El retorno a una producción en aumento tuvo como eje el consumo de las familias y los gastos del gobierno. El presidente Lula lo advirtió ayer en declaraciones realizadas en Pernambuco, su estado natal. Subrayó que Brasil pudo atravesar el vendaval financiero mundial en función del sacrificio popular. "Nuestro país estaba más preparado que otros en el mundo desarrollado para enfrentar la crisis. Y fue porque el pueblo se sacrificó y tuvo paciencia. Gracias a la parte más pobre de este país nuestra economía sobrevivió".

En realidad, el esfuerzo mayor recayó sobre el gobierno. Primero blindó el sistema financiero nacional y luego subsidió préstamos para el consumo a través de bancos oficiales. Entre ellos, créditos para la vivienda.

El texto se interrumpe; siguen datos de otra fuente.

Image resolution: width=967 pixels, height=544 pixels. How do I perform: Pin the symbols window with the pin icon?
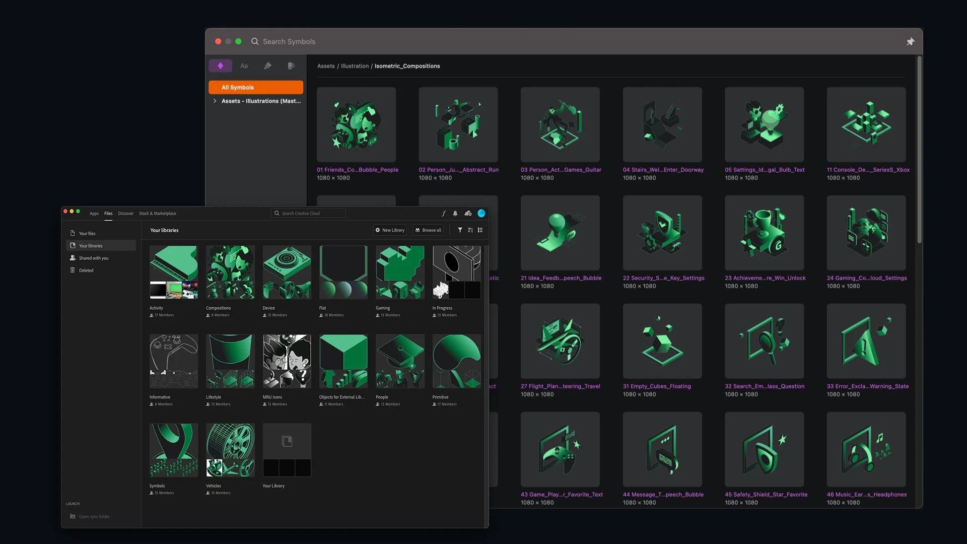click(910, 42)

Este desempeño de Brasil tiene un efecto estimulante para la industria y el agro argentinos que han logrado atender parte de las necesidades brasileñas de consumo no satisfechas por la producción interna.

Pero no se puede dejar de reconocer que Lula tuvo un Dios aparte en todos este proceso. El colapso mundial sobrevino justo en un momento en que en Brasil no había ninguna disputa electoral a la vista que enturbiara el accionar oficial. Recién ahora surgen las críticas opositoras, pero el efecto no es el mismo.

Según el presidente del Partido Socialdemócrata, que tiene como candidato presidencial en las elecciones del año próximo al gobernador paulista José Serra, "estamos quedando atrás de países emergentes como China e India, que crecen a tasas de 6%". El líder político, Sergio Guerra, parece no haber repasado los números. En el segundo semestre de 2009 el PBI de China creció apenas 2%, es decir, lo mismo que Brasil.

Según Guerra, "el movimiento global de salida de la crisis que varios países están alcanzando es una buena noticia para el pueblo brasileño, pero Brasil todavía tiene poco que conmemorar". Según este dirigente, "los brasileños habrían sufrido mucho menos si el presidente Lula no hubiera menospreciado la gravedad" de los acontecimientos.

Lula dio su propia interpretación del proceso: "El PBI en crecimiento demuestra también que sólo cayó, de la manera en que lo hizo, porque parte de la sociedad brasileña entró en pánico". Como sea, hay datos incontrastables: a pesar del túnel sin salida en el que parecía haber entrado Brasil a fines de 2008, las exportaciones siguieron en pie. En el segundo trimestre del año registraron una suba de 14,1%; mientras que las importaciones siguieron a un ritmo bajísimo al incrementar apenas 1,5%.

"Esto también influyó sensiblemente en el resultado general del PBI", indicaron ayer economistas del IBGE.

Según los técnicos oficiales, ese resultado derivó de un aumento efectivo de la masa salarial que llegó a los 3,3%, la mayor fluidez del crédito para personas físicas (que se incrementó en 20,3%) y en el propio crecimiento industrial que rondó el 2,1%, lo que facilitó la recuperación del empleo seriamente dañado entre octubre y diciembre de 2008; cuando los despido afectaron a más de 600.000 trabajadores.